Purpose of the Study:
- To develop an efficient and precise nuclide identification method.
- To enhance the speed and accuracy of nuclide identification in radiation detection scenarios.
- To validate the proposed method's performance under various noise and nuclide mixture conditions.
Main Methods:
- Hybrid dynamic Bayesian network modeling of detector output pulse events.
- Utilizing Monte Carlo simulations to assess pulse event-to-monoenergetic ray energy correspondence.
- Implementing a probabilistic propagation algorithm for continuous model refinement and a sequential test for enhanced identification.
Main Results:
- Achieved over 91.3% identification accuracy in single-nuclide scenarios with a 1:7 background-to-nuclide intensity ratio.

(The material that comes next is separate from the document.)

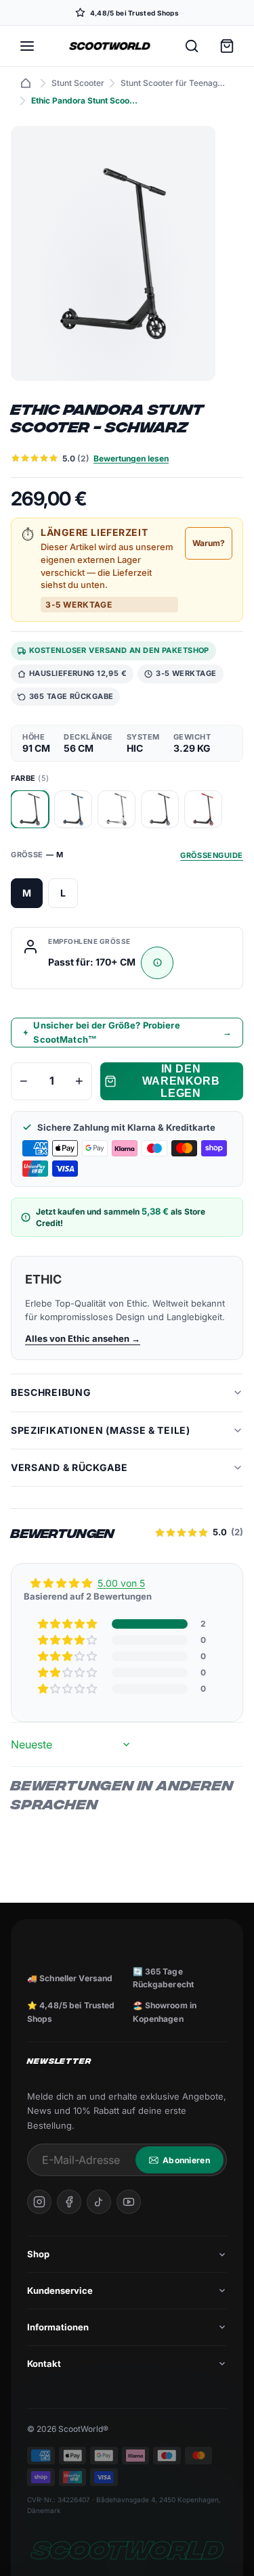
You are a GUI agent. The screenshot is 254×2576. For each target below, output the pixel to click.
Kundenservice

- Demonstrated high detection rates for specific nuclides (e.g., >81% for 137Cs, ~100% for 60Co) in dual-nuclide scenarios.

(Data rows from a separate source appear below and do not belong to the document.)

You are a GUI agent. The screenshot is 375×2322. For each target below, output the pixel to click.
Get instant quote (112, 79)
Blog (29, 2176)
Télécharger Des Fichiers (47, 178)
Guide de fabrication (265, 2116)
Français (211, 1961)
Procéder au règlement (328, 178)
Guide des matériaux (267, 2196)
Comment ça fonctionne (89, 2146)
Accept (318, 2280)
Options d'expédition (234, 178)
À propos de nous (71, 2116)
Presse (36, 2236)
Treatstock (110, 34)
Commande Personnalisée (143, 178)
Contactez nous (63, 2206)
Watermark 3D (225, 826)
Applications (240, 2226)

- In multi-nuclide scenarios, identification rates reached up to 99.6% with a false alarm rate below 0.8%.
Conclusions:
- The proposed hybrid dynamic Bayesian network method is feasible and effective for rapid nuclide identification.
- The method shows significant potential for improving radiation detection and analysis.
- Continuous refinement and sequential testing enhance performance in realistic detection environments.